W.(V.) v. S.(D.), [1996] 2 S.C.R. 108, (1996), 134 D.L.R. (4th) 481, (1996), 19 R.F.L. (4th) 341, 1996 CanLII 192 (S.C.C.) (CanLII) sets out Canadian criteria for 'grave risk of harm' at paragraph 37. The case states that the interests of children, who have been wrongfully removed, are ordinarily best served by returning them to their habitual residence jurisdiction for determination of the merits of custody.

The onus to prove grave risk to the child pursuant to Article 13 (1) (b) is on the party claiming the exception: Thomson v. Thomson, [1994] 3 S.C.R. 551, (1994), 119 D.L.R. (4th) 253, [1994] 10 W.W.R. 513, (1994), 6 R.F.L. (4th) 290, (1994), 97 Man. R. (2d) 81, 1994 CanLII 26 (S.C.C.); Ellis v. Wentzell-Ellis, 2010 ONCA 347 (CanLII). Appellate courts are endorsing the following criteria: Does the grave risk of psychological or physical harm to the child on return amount to more than normal psychological disruption associated with removal? Does it amount to an intolerable situation (Thomson v. Thomson)?Footnote 126 Is the evidence of domestic violence sufficiently weighty so as to exceed a 'best interests of the child' consideration? Best interests of the child determinations are thus left to the child's habitual residence unless a decision is made not to return the child (Thomson v. Thomson).

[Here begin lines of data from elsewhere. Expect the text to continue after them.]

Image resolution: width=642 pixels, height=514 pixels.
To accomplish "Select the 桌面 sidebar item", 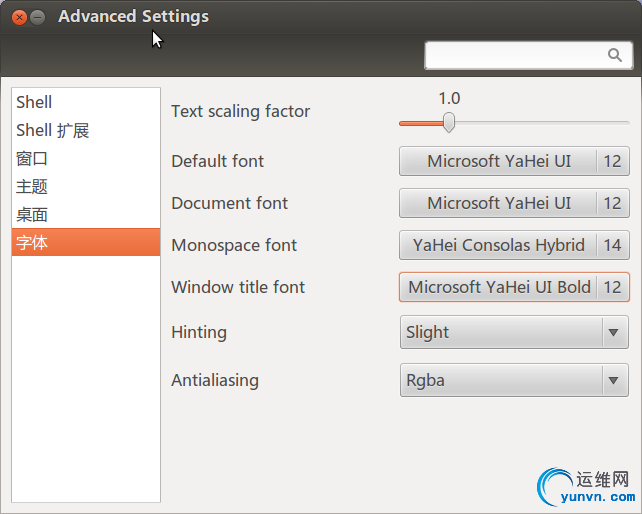I will click(32, 214).
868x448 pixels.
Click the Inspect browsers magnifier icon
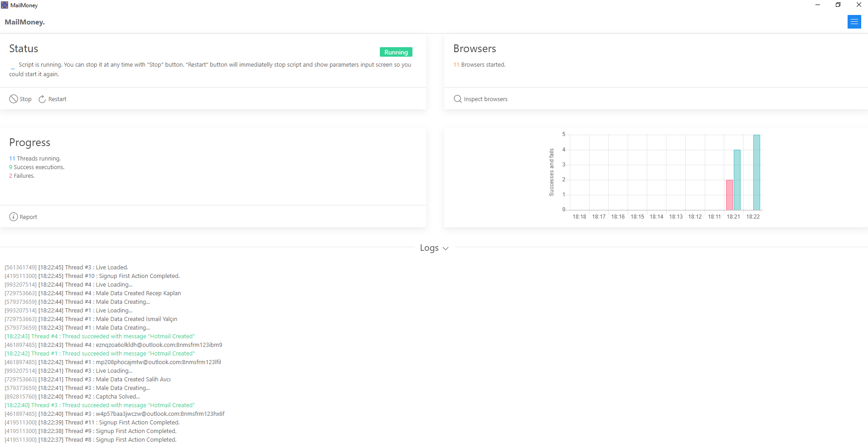[x=458, y=99]
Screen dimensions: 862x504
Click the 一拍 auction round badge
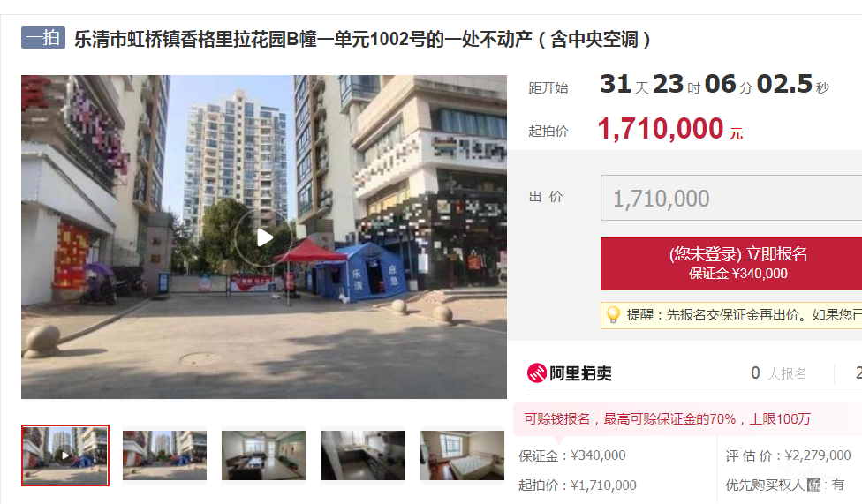tap(43, 37)
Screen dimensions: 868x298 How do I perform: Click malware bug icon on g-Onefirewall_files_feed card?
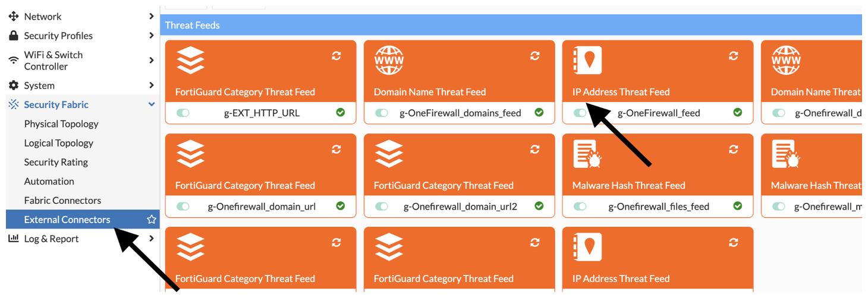587,154
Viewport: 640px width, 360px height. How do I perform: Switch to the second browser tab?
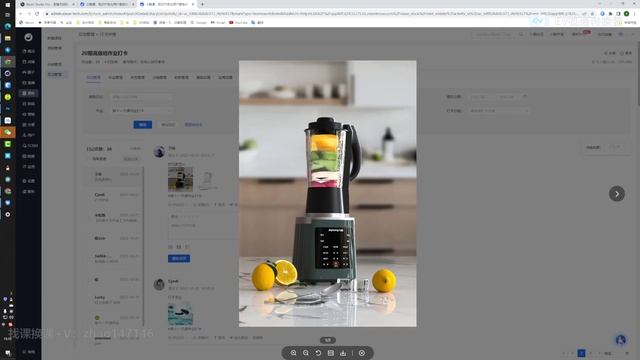tap(107, 4)
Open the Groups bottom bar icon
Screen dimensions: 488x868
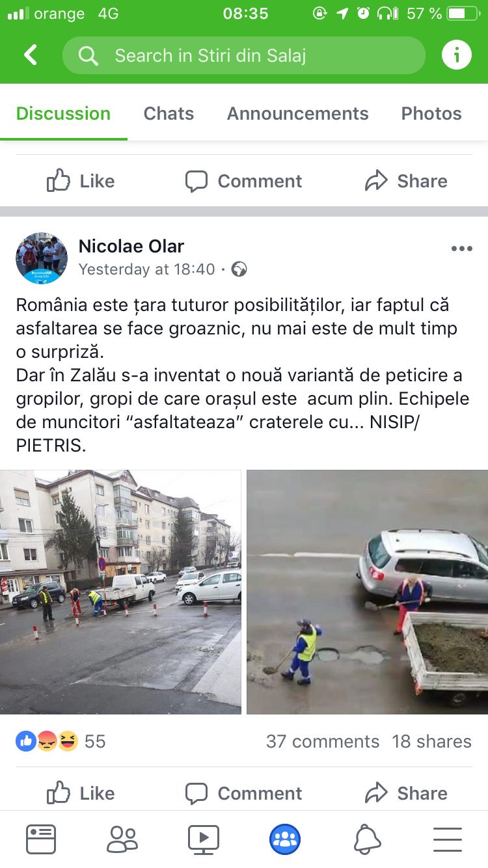click(x=285, y=839)
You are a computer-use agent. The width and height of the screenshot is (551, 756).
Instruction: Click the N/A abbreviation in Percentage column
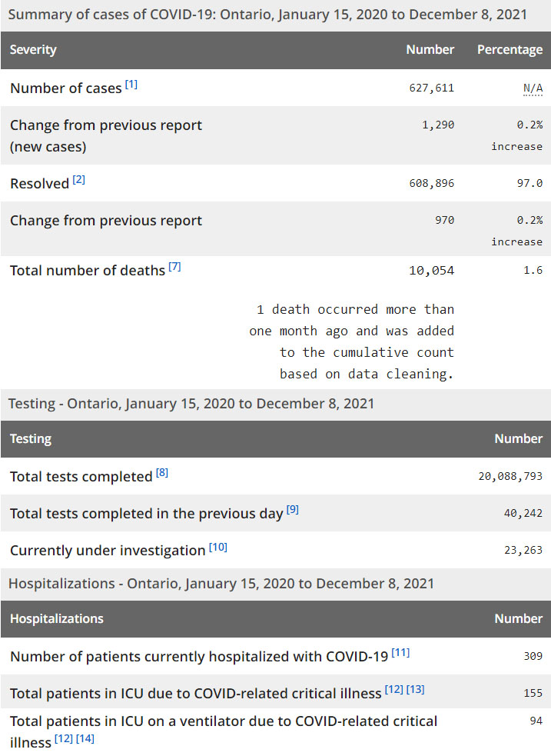point(533,88)
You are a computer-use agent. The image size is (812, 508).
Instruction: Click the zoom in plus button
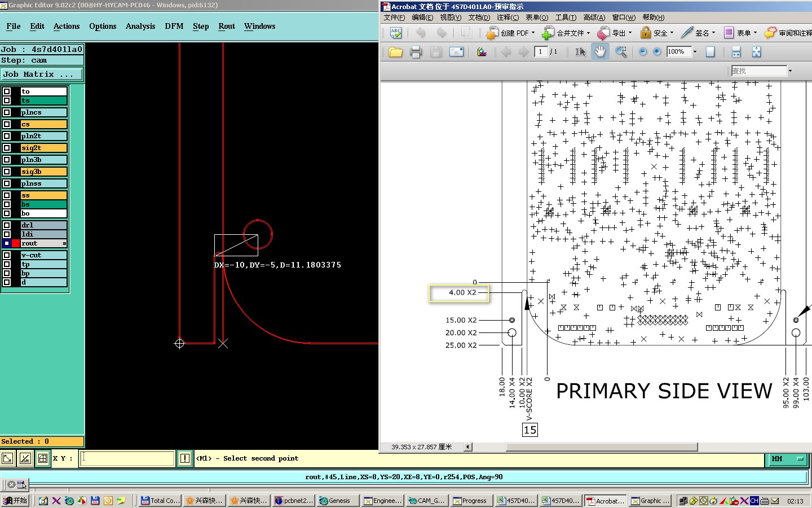657,52
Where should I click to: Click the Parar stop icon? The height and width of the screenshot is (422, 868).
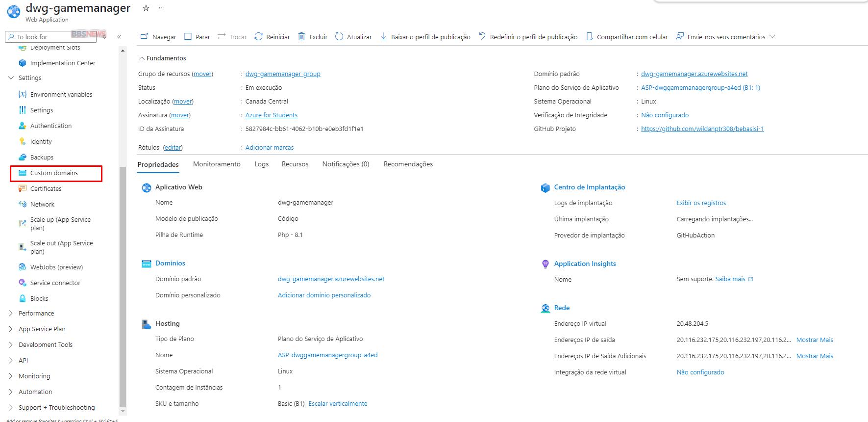[188, 37]
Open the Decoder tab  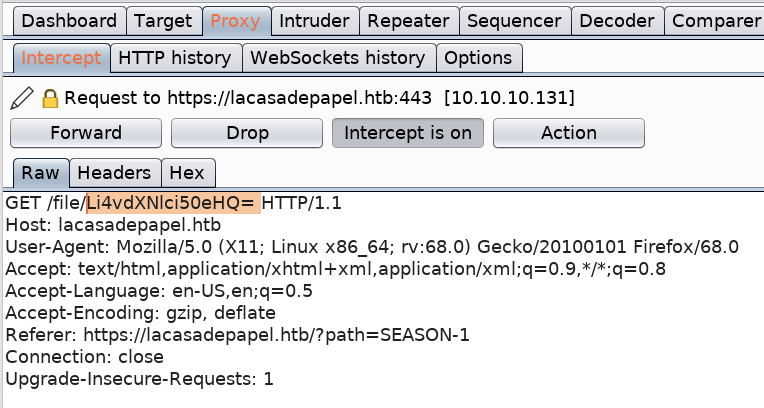coord(617,20)
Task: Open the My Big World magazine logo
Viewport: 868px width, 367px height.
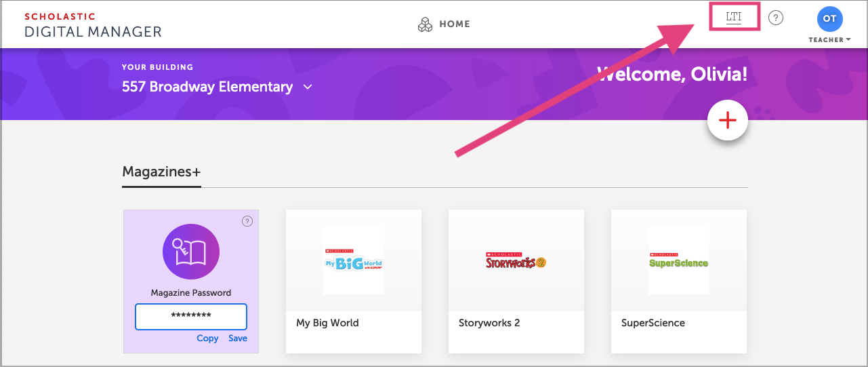Action: click(353, 261)

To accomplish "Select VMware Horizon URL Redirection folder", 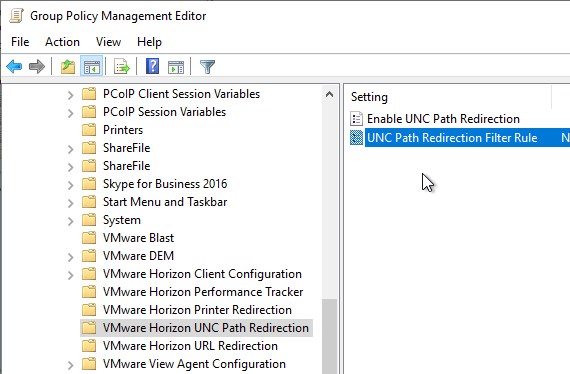I will [x=190, y=346].
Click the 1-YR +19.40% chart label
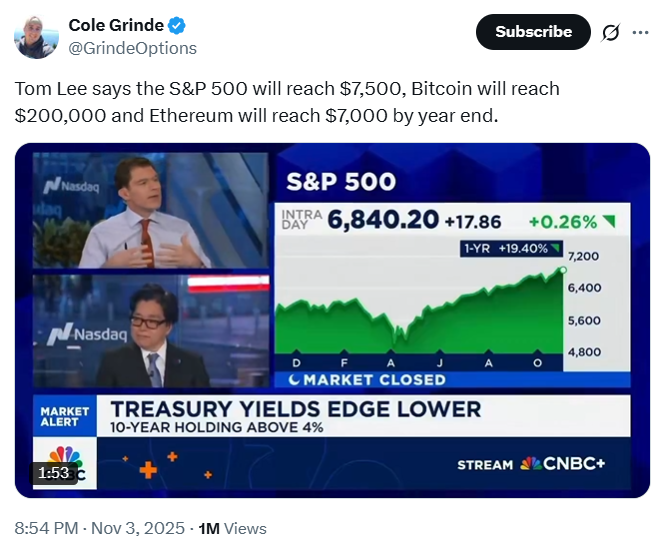This screenshot has height=544, width=664. [x=511, y=247]
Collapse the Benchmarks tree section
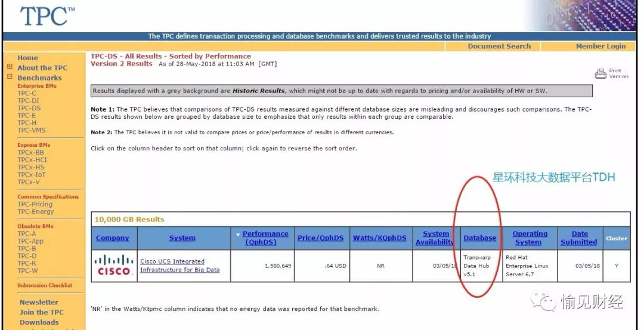Image resolution: width=644 pixels, height=330 pixels. click(x=10, y=77)
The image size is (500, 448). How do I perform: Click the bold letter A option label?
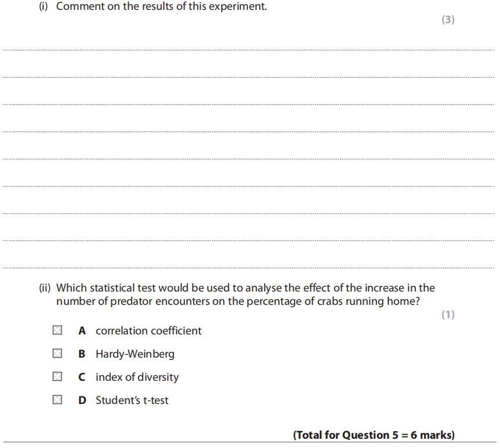[82, 331]

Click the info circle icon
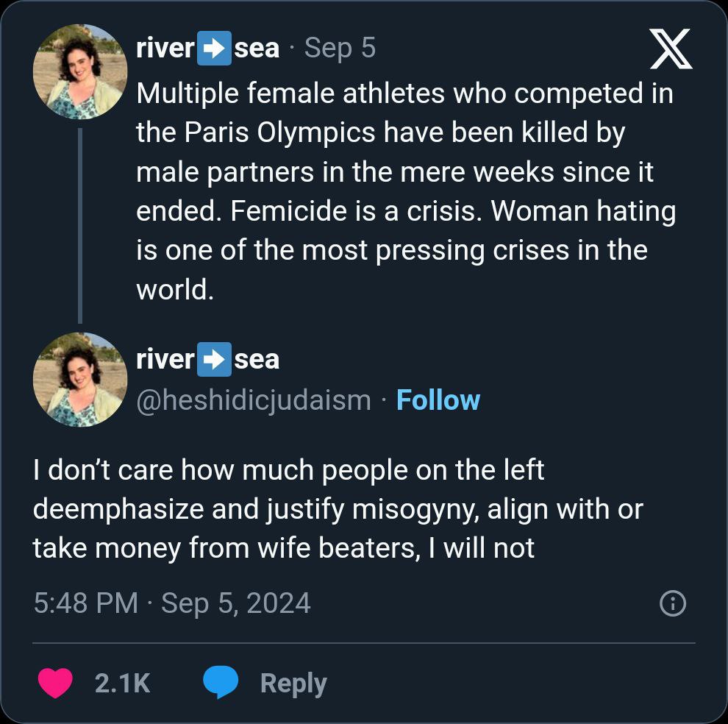pyautogui.click(x=673, y=604)
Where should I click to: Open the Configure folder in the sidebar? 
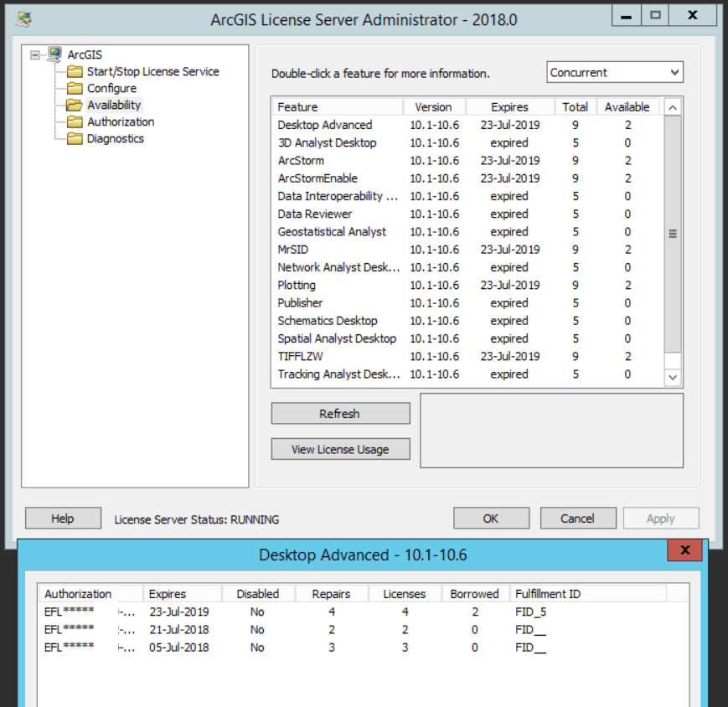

When domestic violence has been held to constitute grave risk, the facts have reflected a pattern of coercive domestic violence affecting safety. In such circumstances the risk of harm to a parent upon whom the child is dependent can be considered in connection with risk to the child. Thus Pollastro v. Pollastro (1999), 43 O.R. (3d) 485, (1999), 171 D.L.R. (4th) 32, (1999), 45 R.F.L. (4th) 404, (1999), 118 O.A.C. 169, 1999 CanLII 3702 (ON C.A.) (CanLII) 128 states: "In considering whether return would place the child in an intolerable position it is relevant "to take into account the serious possibility of physical or psychological harm coming to the parent on whom the child is dependent". See also: Husid v. Daviau, 2012 ONCA 655, application for leave to appeal dismissed with costs: Uri Landman Husid v. Hélène Marie Thérêse Daviau, 2013 CanLII 6706 (SCC); Droit de la famille – 111062, 2011 QCCA 729, application for leave to appeal dismissed without costs in L.M. c. E.A., 2011 CanLII 82379. In Achakzad v. Zemaryalai, 2010 ONCJ 318 Justice Murray clearly states that grave risk of harm to the child's primary caregiver can constitute grave risk of harm to the child. In Landman v. Daviau, 2012 ONSC 547 (CanLII) Justice Perkins denied a request to return the child to Peru in a domestic violence case on the basis that the return would expose the child to an intolerable situation, and more particularly, "being in constant fear of the mother's being accosted and publicly berated ... with the need to seek police intervention, or worse, of the being wrongfully taken or wrongfully overheld by her father and his family with the use of physical force to achieve their goal".

Often, however, domestic violence is considered a 'best interests of the child' issue rather than a grave risk to the child consideration: Grymes v. Gaudreault 2004 BCCA 495 (CanLII); Mahler v. Mahler, [1999] M.J. No. 580 (M.B.Q.B.), [2000] M.J. No. 46 (M.B.C.A.) (QL); Ellis v. Wentzell-Ellis, 2010 ONCA 347 (CanLII); Finizio v. Scoppio-Finizio 1999 CanLII 1722 (ON C.A.) (CanLII); Cannock v. Fleguel, 2008 ONCA 758 (CanLII); T.B. c. M.T., [2004] R.D.F. 174 (S.C.), [2004] R.D.F. 28 (QCCA) (QL).Footnote 127 See also Ireland v. Ireland, 2011 ONCA 623.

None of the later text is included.